I have a configuration like this:

policy-map child

class VoiceData

priority

police cir 1000000 bc 31250 be 31250 conform-action transmit exceed-action drop

class Business

bandwidth remaining percent 60

class VoiceSig

bandwidth remaining percent 15

class IProuting

bandwidth remaining percent 10

class class-default

bandwidth remaining percent 5

policy-map parent

class class-default

shape average 100000000

service-policy child

And I constantly have output drops on interface.

when I issue command :show policy-map interface ge-WAN 9/1, the output on terminal is like this :

Service-policy output: parent

Class-map: class-default (match-any)

5890788 packets, 1351633668 bytes

30 second offered rate 162000 bps, drop rate 0 bps

Match: any

Queueing

queue limit 128 (packets)

(queue depth/total drops/no-buffer drops) 0/3808/0

(pkts queued/bytes queued) 5886980/1350757828

shape (average) cir 100000000, bc 400000, be 400000

target shape rate 100000000

(shape parameter is rounded to 99968000 bps due to granularity)

Service-policy : child

Class-map: VoiceData (match-all)

5469193 packets, 1214132622 bytes

30 second offered rate 132000 bps, drop rate 0 bps

Match: mpls experimental topmost 5

Priority: b/w exceed drops: 3808

police:

cir 1000000 bps, bc 31250 bytes

(Police cir is rounded to 983040 bps due to granularity)

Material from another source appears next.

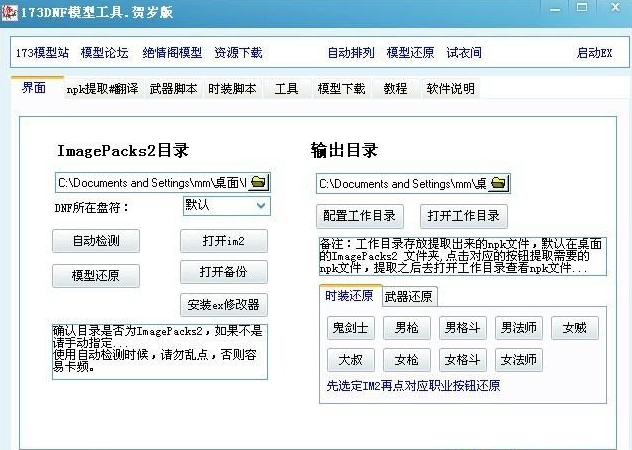Click 启动EX in the toolbar
This screenshot has height=450, width=632.
[x=594, y=52]
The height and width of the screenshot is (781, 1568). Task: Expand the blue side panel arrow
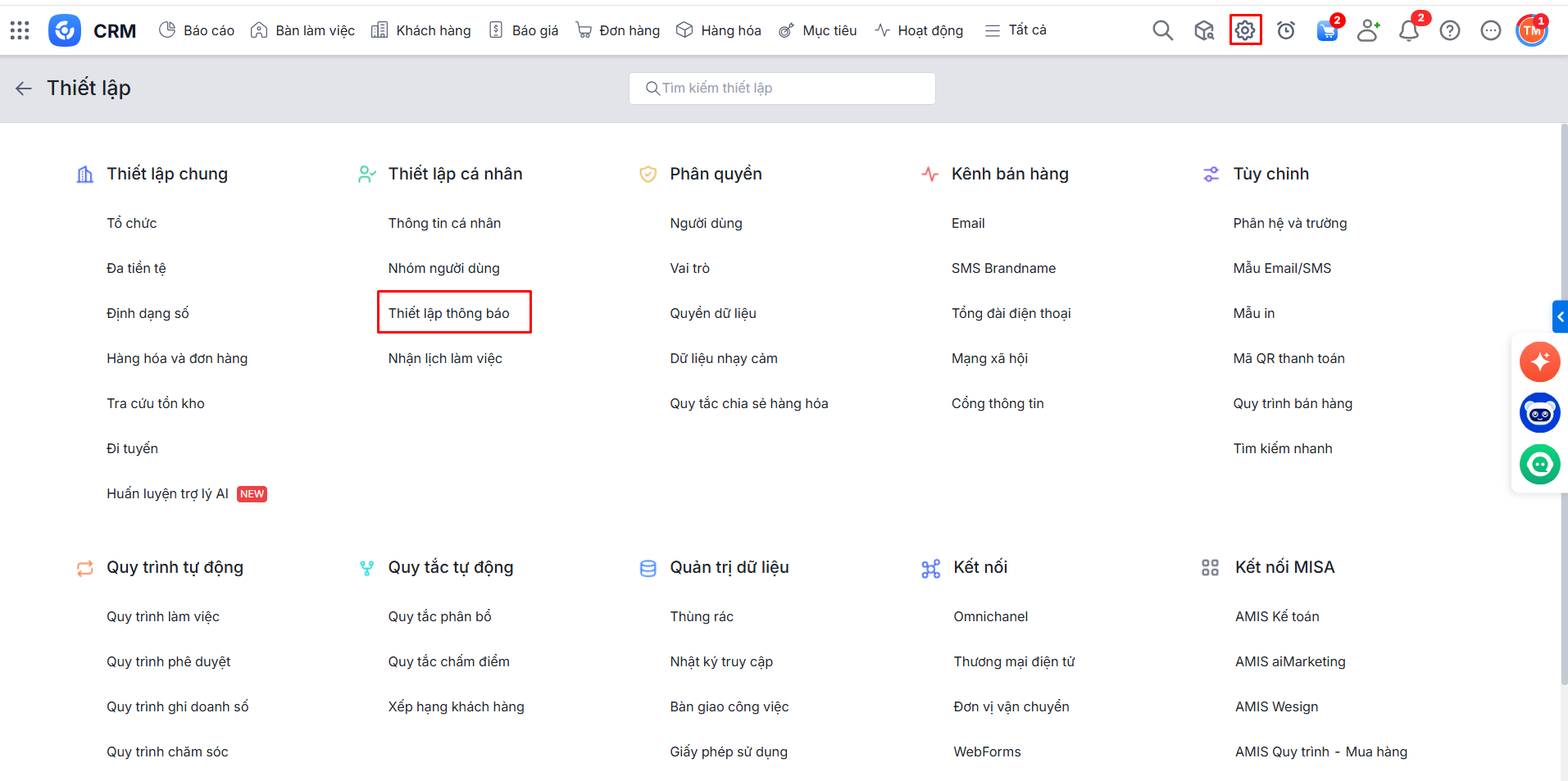point(1560,316)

Are these drops happening because of policing? I thought that It would police VoiceData traffic only if the whole link is congested? Can anyone help me with this?

5 Replies 5

sean
Level 3
Level 3

Since you are using elements of percentage based rate-limiting, make sure you have "max-reserved-bandwidth 100" configured on your physical interface. I think the default is on 75% as opposed to 100% which throws off some of the percentage calculations. Also, make sure that you have a proper bandwidth statement for the interface as well. For example, a ten meg limit would be "bandwidth 10240".

Hope this helps.

A few questions and theory here.

Why are you shaping a gig interface down to 100meg?

If you are indeed wanting to do this down to 100meg then max-reserved-bandwidth command is not needed - by default your queues will have 750meg to play with.

What IOS/platform are you using as it took me 7 attempts to find a suitable IOS which actually worked with child policies properly.

I am shapping it down do 100 Mbps because that is interconnecting link that I've got from ISP and the available bandwith is 100Mbps.

I'm using 12.2(18)SXF version of IOS

But is my statement correct regarding the configuration: VoiceData traffic will be dropped if it exceeds 1Mbps? Rest od of the classes will have the minimum bandwith according with the configured percentage (i.e. Bussiness will have minimum 60%, and that is little less than 60Mbps (complete capacity of the link is 100Mbps, 1Mbps is for VoiceData, and for business is 60% of 99Mbps )?

Do I have on disposal only 75 Mbps for gueues or that 75% is percentage of phisyscal capacity of the link which is than 750Mbps.?

your statement is 100% correct the voice traffic will be dropped if it exceeds ~1meg. You have 750 meg available as the max-reserved-bandwidth statement is based on physical interface. Now to the bad news - SXF ah the joys i had with this code. I had to upgrade to SXF4 before i could actually get the traffic to pass within contract without being dropped. So if you stay with SXF at about 80meg (may be lower cant remember) you will start to see output drops - upgrade to SXF4 and with the same traffic profile you shall see no drops.